Alemleri nurlandıran, dilediğine nur veren, aydınlatıcı, ışık verici
“Allah, göklerin ve yerin nurudur…” (Nur Suresi, 35. Ayet Meali)
“…O’nun nurunun temsili, içinde lamba bulunan bir kandil gibidir. O lamba bir billur içindedir; o billur da sanki inciye benzer bir yıldız gibidir ki, doğuya da batıya da nisbet edilemeyen mübarek bir ağaçtan çıkan yağdan tutuşturulur…” (Nur, 35. Ayet Meali (2.Kısım)
“Allah, mü’minlerin dostudur, onları zulmetlerden nura çıkarır.” (Bakara Suresi, 257. Ayet Meali)
“Hamd, gökleri ve yeri yaratan, karanlıkları ve ışığı var eden Allah’a mahsustur.” (Enam Suresi, 1. Ayet Meali)

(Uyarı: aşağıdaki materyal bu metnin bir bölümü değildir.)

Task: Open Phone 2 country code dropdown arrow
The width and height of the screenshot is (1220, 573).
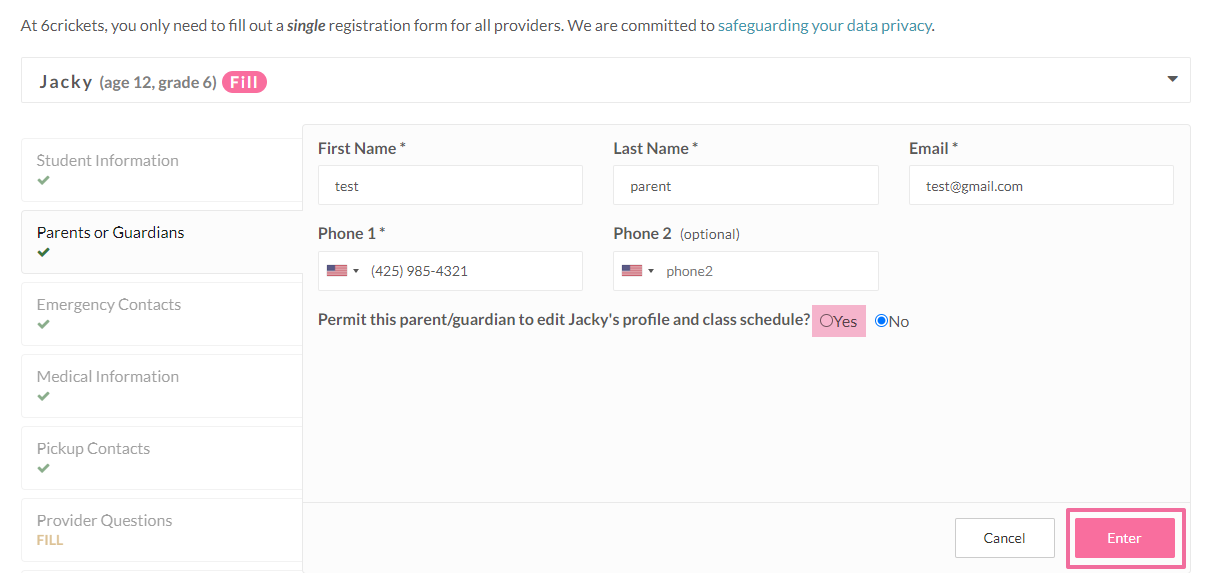Action: coord(651,271)
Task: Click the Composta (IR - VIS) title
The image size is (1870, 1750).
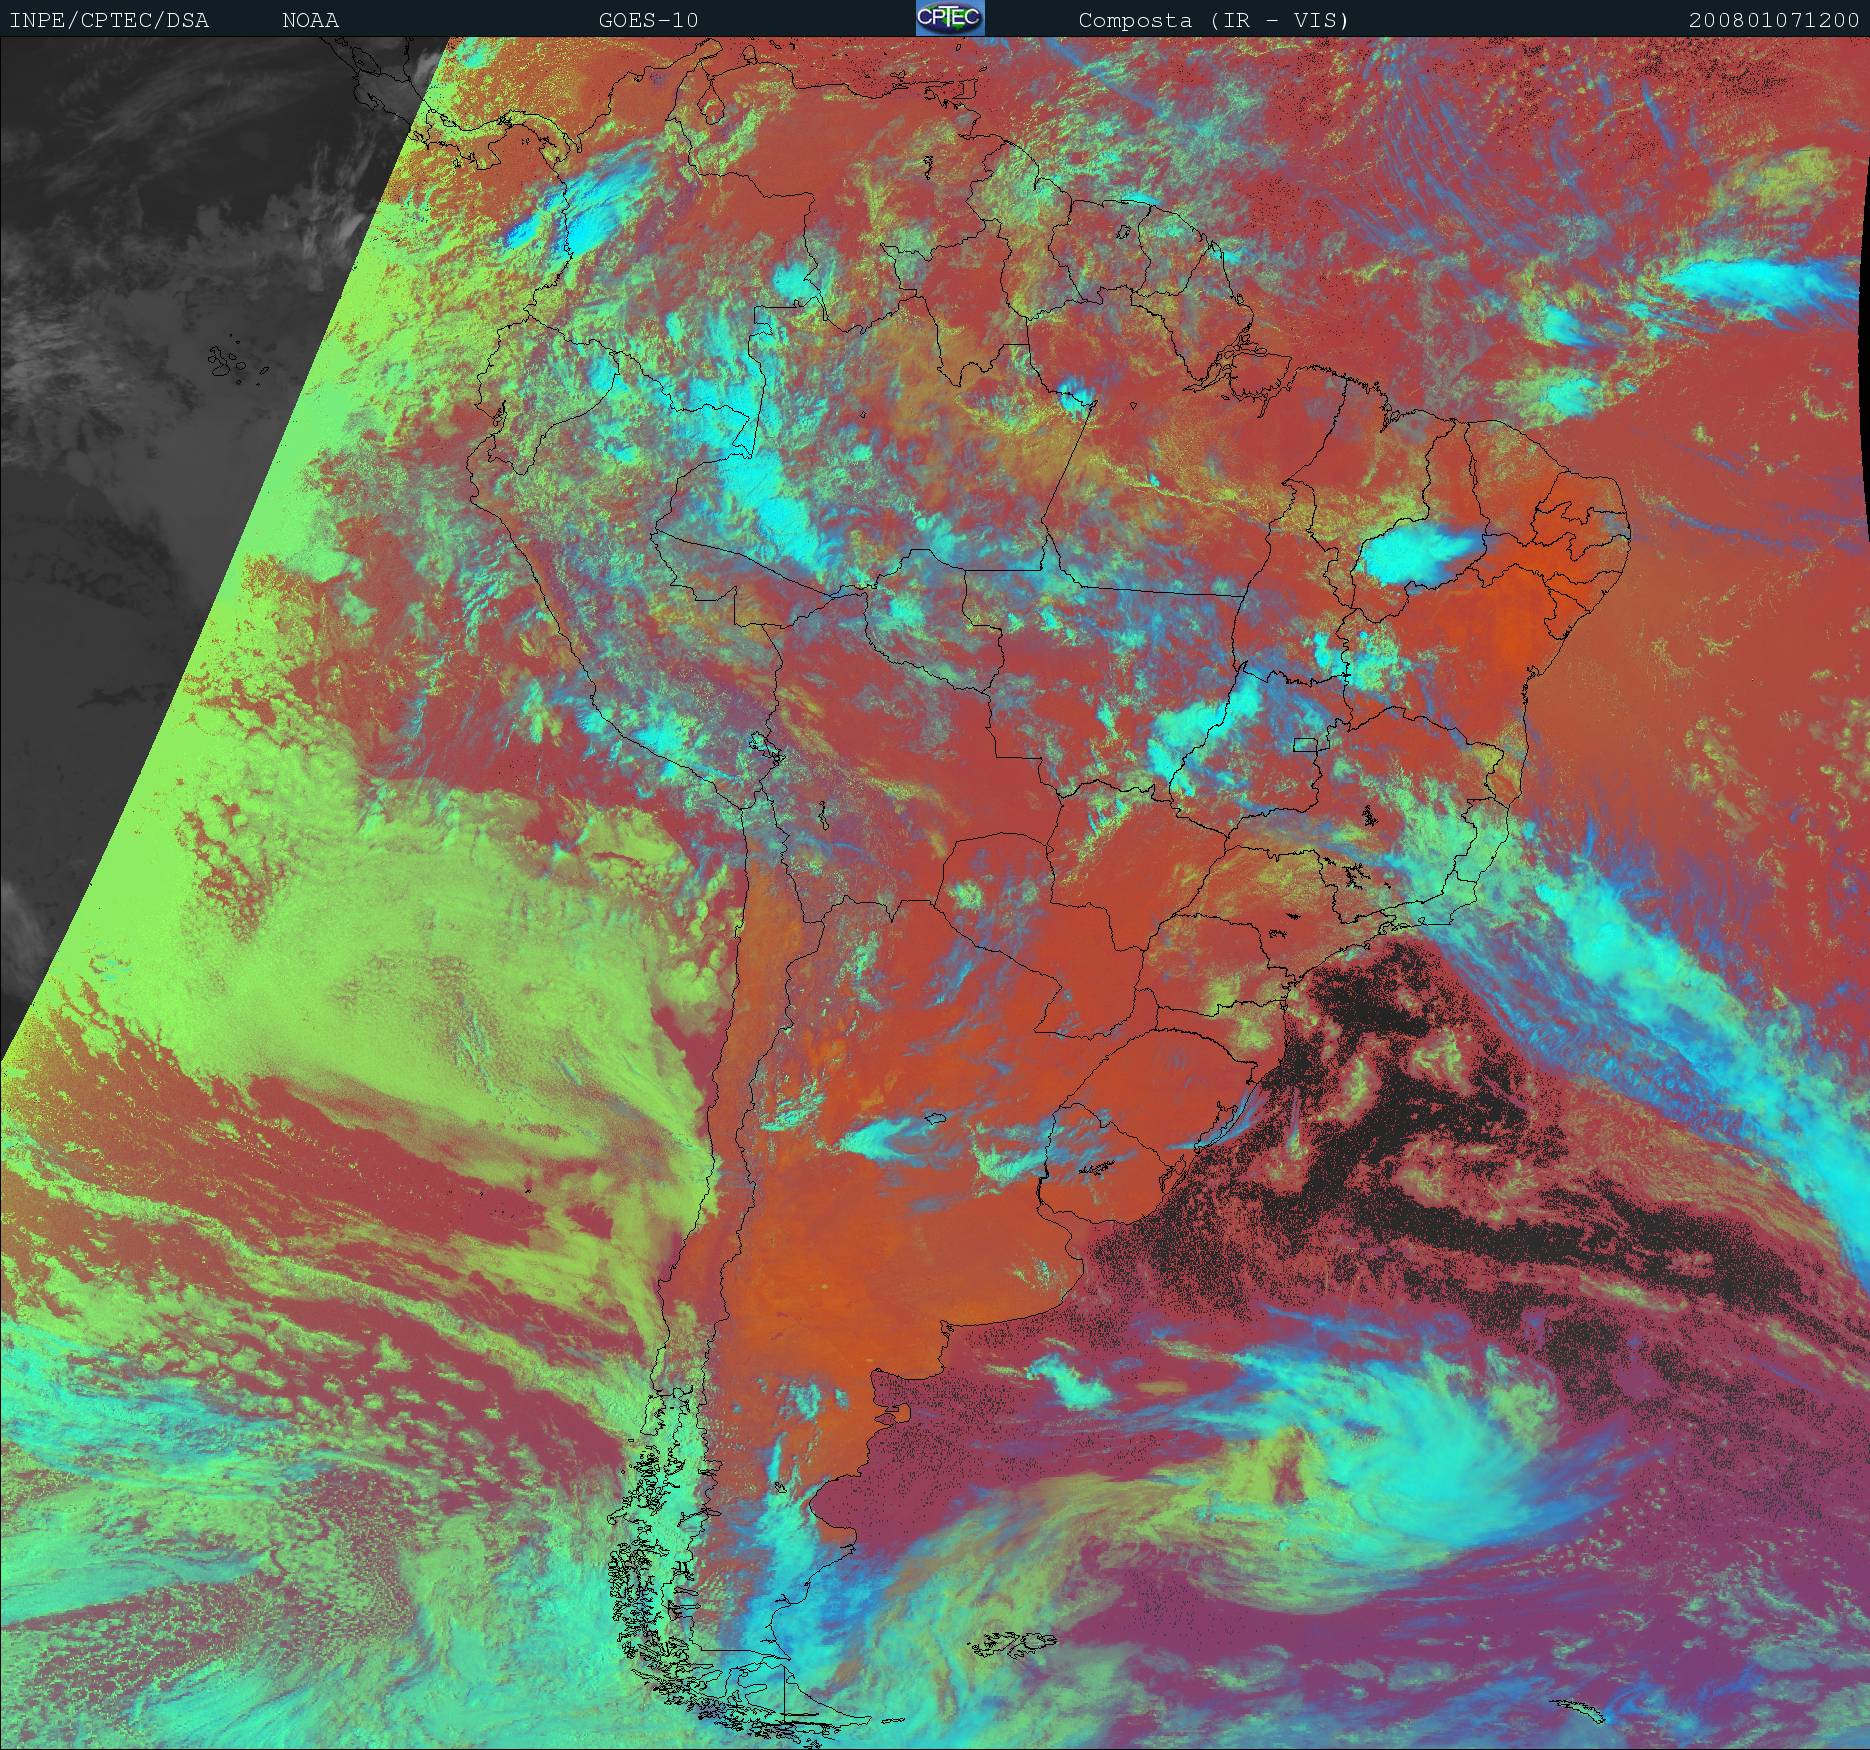Action: coord(1213,20)
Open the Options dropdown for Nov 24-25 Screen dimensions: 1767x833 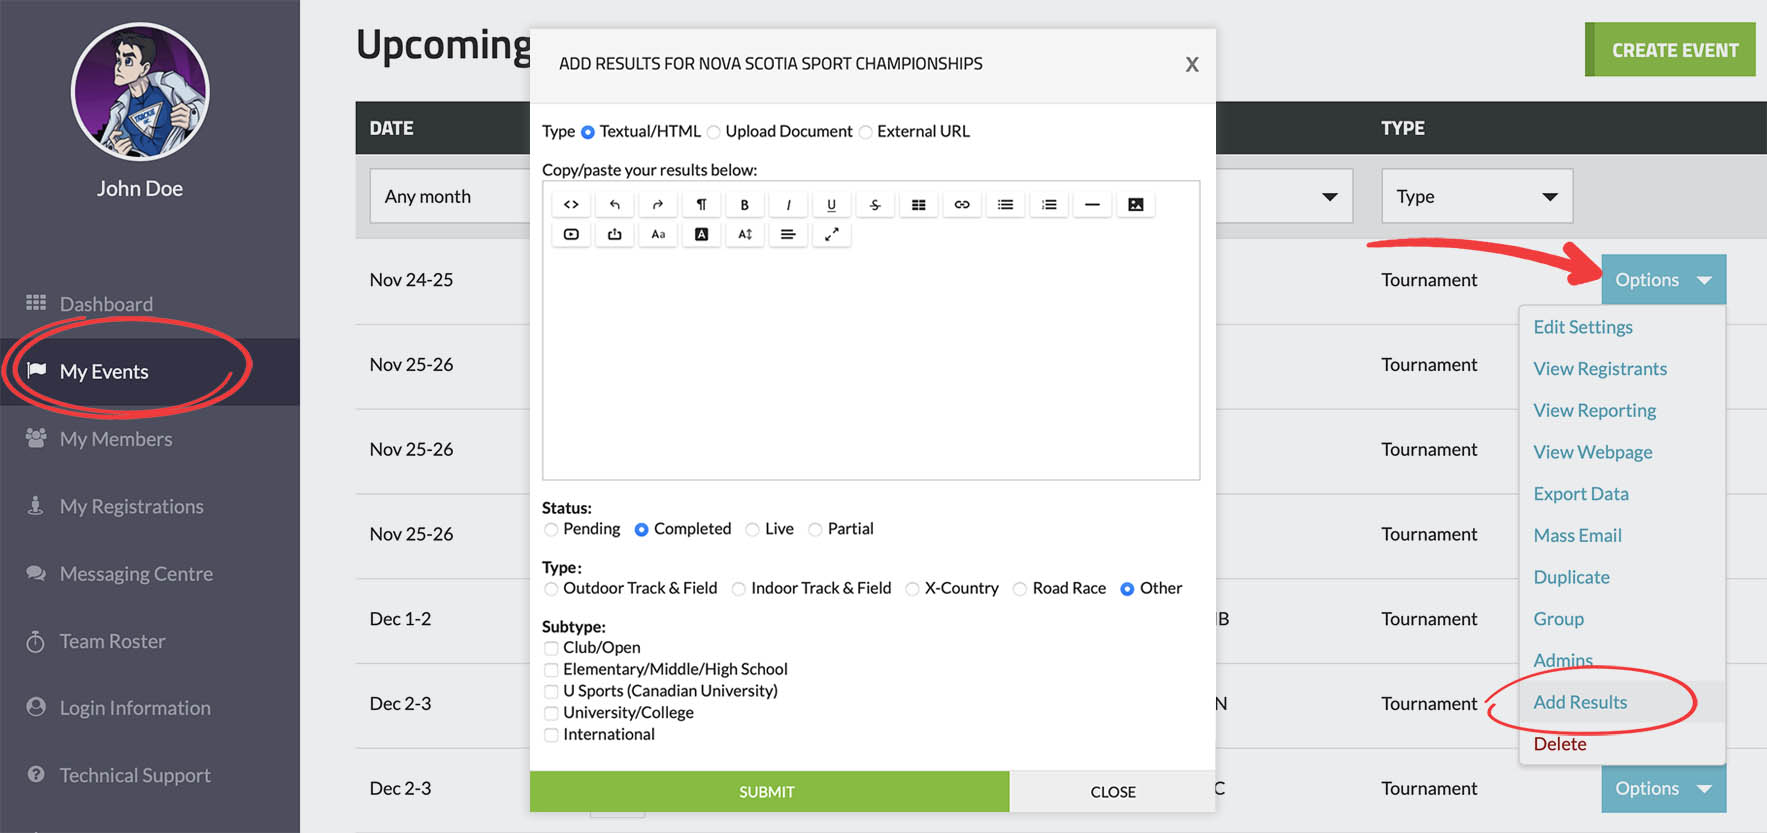pos(1662,280)
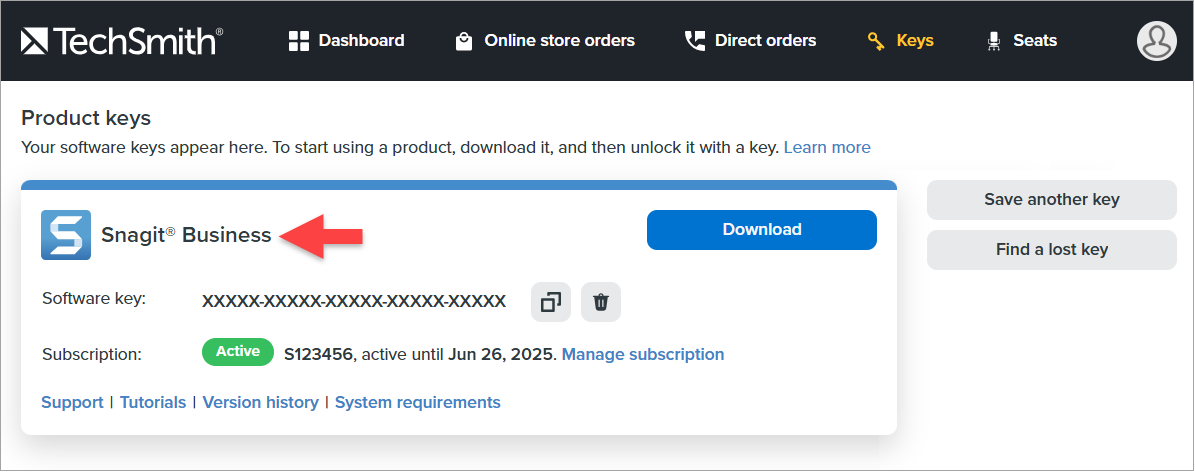Copy the software key to clipboard
The image size is (1195, 472).
click(551, 302)
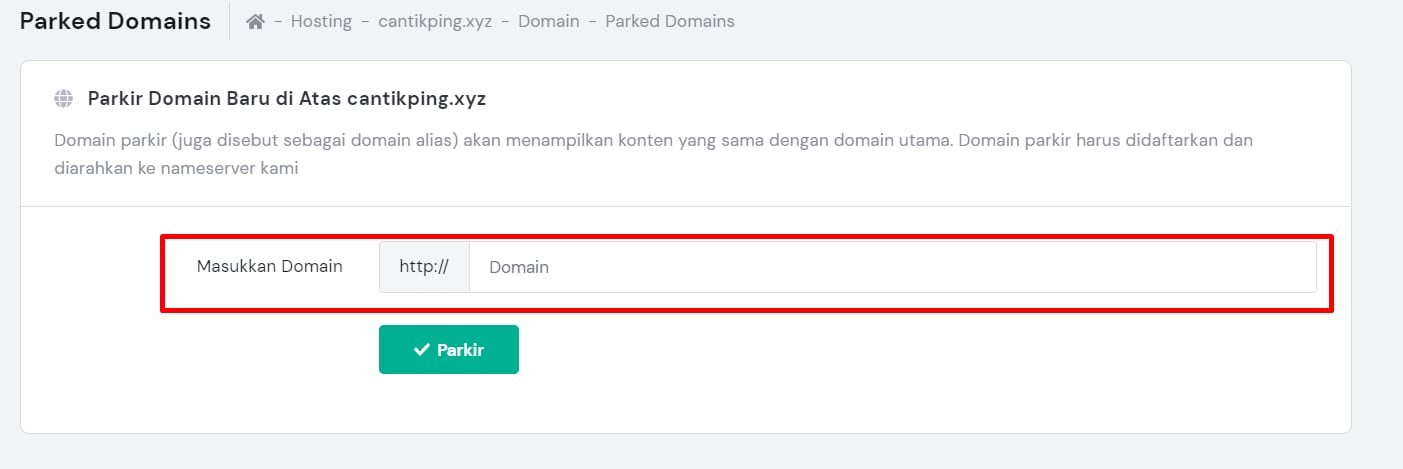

“…Yapıp ettikleri kalplerini kaplayıp karartmıştır.” (Mutaffifin Suresi, 14. Ayet Meali)
Nur aydınlıktır, ışık demektir, zıddı karanlıktır. Kalplerde aydınlanır ve kararır. Allahü Teâlânın emirlerini yapmamak kalbin bozuk olmasındandır. Kalbin bozuk olması, dine tam inanmamaktır. İmanın alameti, dinin emirlerini seve seve yapmaktır.
Kalbin kararmasının dört alameti vardır: 1-İbadetin tadını duymaz. 2-Allah korkusu hatırına gelmez. 3-Gördüklerinden ibret almaz. 4-Okuduklarını, öğrendiklerini anlayıp kavrayamaz.
Nefis, dinin yasakladığı isteklerden kurtarılınca kalp temizlenir. Nefsimiz haramları, mekruhları arzu eder. Bunlardan kaçmak gerekir. Nefsimiz, iyilik ve ibadet yapmak istemez. İnsan, iyilik ve ibadet ederek kalbi temizlemelidir.
YA NUR,
Sen ki varlık aleminin nurusun. Sendendir çehrelerden parlayan nur. Sendendir göze bakış veren sır. Sendendir gönle neşe veren sürur. Seninle nurlanır kalbim seninle aydınlanır aklım. Nurunu yağdır bana.